**Given information**
##########

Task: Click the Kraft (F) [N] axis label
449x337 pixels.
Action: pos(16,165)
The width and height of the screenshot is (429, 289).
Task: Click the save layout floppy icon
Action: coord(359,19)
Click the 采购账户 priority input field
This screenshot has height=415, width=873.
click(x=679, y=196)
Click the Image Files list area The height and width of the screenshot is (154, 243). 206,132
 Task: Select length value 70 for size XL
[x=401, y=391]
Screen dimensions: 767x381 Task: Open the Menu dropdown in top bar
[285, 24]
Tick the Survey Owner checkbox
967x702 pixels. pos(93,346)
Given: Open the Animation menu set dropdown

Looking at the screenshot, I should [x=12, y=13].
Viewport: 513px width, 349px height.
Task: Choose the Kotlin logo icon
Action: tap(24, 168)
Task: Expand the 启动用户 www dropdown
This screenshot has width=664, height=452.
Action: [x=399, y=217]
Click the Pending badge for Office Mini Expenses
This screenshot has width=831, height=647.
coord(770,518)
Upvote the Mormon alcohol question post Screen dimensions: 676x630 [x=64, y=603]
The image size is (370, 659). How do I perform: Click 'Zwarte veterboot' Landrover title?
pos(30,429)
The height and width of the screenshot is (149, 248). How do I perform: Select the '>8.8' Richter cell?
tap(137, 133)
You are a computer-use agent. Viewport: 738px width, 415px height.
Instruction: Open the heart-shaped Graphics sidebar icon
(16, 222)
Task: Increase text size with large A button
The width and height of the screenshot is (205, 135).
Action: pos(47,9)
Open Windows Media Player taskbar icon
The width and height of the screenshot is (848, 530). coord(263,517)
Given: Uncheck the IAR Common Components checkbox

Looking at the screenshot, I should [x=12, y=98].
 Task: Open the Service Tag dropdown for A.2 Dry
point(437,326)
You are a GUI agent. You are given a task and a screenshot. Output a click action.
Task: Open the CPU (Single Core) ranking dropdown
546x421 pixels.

##########

**Assignment**
Which lines above include the word "agent"? Show each one.

**Exercise result**
You are a computer-use agent. Viewport: 738px width, 415px height.
You are a GUI agent. You are given a task and a screenshot. Output a click action.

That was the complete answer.